CountryCob · 09/09/2024 17:42

She isn't demanding that though is she, she is saying that she isn't comfortable with the dynamic that OP and the grandparents would prefer and won't accept that division in her family unit. OP and the grandparents don't seem to see that they are secondary players in that unit.

LT1233 · 09/09/2024 17:48

This thread is absolutely tragic reading. Those poor kids to be surrounded by heartless people like you and yours.

My MIL is a total bellend, but she took my son on at 12 MONTHS OLD (and pre biological grandchildren AND her own son was still a kid himself) as her own and she's never ever treated him any differently to the many grandchildren she now has. My (nearly 16yo) son is painfully shy/antisocial and can come across very rude and blunt because of his disordered emotional intelligence but still, my in laws treat him as their own. Ironically, her own blood grandkids (aside from my youngest son, obviously because he's perfect lol etc) are the just the most feral children you could ever imagine and she doesn't treat them differently because of "meltdowns" or bad behaviour or DNA connection or WHATEVER - she treats them all as kids who are family, by blood or not.

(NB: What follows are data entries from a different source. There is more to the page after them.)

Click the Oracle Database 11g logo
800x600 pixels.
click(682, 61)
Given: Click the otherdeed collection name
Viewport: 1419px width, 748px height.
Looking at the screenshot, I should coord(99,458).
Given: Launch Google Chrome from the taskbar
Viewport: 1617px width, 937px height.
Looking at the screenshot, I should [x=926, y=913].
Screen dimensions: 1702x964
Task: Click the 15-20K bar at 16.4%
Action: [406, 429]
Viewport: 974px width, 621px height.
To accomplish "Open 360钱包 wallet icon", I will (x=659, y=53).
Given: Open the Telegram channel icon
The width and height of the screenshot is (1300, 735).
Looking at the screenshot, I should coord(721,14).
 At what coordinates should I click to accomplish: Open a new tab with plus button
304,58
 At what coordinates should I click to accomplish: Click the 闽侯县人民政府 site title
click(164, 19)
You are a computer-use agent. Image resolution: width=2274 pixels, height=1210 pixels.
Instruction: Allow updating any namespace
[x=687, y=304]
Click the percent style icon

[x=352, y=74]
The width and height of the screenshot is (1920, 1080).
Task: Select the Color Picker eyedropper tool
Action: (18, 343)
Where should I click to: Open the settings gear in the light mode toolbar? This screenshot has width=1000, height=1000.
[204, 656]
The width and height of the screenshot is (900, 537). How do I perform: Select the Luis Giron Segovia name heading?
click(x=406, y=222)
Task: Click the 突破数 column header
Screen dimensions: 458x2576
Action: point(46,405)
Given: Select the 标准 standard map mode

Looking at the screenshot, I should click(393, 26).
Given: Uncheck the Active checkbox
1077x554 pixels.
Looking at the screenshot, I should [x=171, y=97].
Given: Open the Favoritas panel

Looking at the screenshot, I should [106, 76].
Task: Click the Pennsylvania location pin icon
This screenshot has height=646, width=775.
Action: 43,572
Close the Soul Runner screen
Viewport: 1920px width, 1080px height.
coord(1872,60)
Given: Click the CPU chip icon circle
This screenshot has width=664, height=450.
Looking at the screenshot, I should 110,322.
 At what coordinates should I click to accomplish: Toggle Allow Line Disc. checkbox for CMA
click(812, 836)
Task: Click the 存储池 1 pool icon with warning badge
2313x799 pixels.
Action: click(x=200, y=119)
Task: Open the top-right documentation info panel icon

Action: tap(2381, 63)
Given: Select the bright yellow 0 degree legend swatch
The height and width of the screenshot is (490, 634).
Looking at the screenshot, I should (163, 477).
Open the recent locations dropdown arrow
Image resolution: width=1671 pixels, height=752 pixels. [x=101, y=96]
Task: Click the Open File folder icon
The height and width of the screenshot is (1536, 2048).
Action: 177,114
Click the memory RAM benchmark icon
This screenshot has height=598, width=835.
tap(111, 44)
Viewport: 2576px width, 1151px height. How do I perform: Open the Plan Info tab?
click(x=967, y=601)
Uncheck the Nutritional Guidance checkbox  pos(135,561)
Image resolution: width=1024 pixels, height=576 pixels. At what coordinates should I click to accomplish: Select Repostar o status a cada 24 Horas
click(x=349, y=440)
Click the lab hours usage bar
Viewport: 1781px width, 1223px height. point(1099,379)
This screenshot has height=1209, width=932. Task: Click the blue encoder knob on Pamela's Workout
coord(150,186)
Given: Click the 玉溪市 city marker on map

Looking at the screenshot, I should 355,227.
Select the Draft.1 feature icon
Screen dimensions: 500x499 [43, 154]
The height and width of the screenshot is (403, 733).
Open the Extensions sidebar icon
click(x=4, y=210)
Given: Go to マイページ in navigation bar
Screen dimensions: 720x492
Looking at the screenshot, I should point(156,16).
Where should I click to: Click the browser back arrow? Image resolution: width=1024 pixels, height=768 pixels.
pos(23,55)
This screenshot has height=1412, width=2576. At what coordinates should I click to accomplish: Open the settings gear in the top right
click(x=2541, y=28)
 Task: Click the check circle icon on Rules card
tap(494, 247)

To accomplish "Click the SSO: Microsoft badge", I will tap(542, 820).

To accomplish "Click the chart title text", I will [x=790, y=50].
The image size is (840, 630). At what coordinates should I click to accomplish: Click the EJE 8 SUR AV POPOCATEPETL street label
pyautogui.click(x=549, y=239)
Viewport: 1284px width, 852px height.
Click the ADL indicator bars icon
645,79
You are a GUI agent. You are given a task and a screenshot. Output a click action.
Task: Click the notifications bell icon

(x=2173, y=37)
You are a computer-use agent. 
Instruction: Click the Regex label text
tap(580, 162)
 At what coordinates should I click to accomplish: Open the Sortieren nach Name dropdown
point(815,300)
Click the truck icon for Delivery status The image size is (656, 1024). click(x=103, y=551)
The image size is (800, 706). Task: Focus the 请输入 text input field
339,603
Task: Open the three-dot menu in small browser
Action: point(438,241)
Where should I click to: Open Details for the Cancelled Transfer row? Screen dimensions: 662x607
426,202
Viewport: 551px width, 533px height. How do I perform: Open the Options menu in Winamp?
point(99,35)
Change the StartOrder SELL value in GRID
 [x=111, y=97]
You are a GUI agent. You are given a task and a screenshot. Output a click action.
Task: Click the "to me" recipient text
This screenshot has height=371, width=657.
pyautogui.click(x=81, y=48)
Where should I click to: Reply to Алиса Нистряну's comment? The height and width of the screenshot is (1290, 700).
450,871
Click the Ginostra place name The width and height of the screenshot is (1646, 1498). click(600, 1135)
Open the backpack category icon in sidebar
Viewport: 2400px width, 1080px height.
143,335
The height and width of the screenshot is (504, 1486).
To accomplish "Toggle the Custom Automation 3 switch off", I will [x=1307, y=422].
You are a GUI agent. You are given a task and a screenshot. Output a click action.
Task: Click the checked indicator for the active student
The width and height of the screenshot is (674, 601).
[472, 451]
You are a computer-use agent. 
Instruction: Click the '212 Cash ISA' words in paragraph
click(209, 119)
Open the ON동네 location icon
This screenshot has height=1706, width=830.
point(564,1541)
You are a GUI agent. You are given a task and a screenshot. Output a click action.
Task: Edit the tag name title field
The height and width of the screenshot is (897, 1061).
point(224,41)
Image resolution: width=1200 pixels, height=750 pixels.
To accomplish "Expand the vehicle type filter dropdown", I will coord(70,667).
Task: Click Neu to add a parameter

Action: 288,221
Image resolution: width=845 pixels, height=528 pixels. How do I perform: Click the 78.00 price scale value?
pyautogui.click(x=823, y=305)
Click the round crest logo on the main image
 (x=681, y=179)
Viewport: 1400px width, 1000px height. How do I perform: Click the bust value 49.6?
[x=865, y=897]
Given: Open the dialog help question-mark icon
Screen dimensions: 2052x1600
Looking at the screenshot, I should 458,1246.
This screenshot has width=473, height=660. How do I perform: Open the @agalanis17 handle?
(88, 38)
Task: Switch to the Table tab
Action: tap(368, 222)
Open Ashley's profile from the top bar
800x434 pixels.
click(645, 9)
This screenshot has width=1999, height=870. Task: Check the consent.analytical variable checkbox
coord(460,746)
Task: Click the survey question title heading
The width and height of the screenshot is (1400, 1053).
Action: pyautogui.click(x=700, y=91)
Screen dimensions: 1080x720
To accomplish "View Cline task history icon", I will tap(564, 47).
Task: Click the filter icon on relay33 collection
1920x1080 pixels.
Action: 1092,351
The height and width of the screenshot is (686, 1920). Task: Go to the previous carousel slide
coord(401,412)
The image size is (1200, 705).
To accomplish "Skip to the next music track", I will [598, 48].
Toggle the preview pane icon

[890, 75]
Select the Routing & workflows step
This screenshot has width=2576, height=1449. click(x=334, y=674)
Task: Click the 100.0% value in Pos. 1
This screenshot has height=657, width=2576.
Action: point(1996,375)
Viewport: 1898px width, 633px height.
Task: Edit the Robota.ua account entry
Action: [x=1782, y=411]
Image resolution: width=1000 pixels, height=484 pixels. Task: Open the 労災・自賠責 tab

You lead your posts with excuses and justifications for what is just really unpleasant behaviour towards kids who've done nothing intentionally wrong other than not being born into the most perfect of scenarios for your perfect little expectations of life.

And everyone who says the parents have the right to shun these kids.. Yes ofc they do have the right to. Doesn't make them nice humans though does it.

BruFord · 09/09/2024 18:01

@CountryCob I still think that if her DH doesn’t agree with her, the ultimatum won’t work.

Few of us can make other family members behave as we want them to! I had similar feelings towards my in-laws for a while as they never seemed particularly interested in our children (their bio grandchildren), didn’t arrange to see them and certainly didn’t take them out. But although DH was disappointed in their lack of interest, he wasn’t going to stop seeing them with the children.

I’ve since accepted that you can’t force relationships, I’ve just resolved not to behave that way myself if I’m ever a grandparent.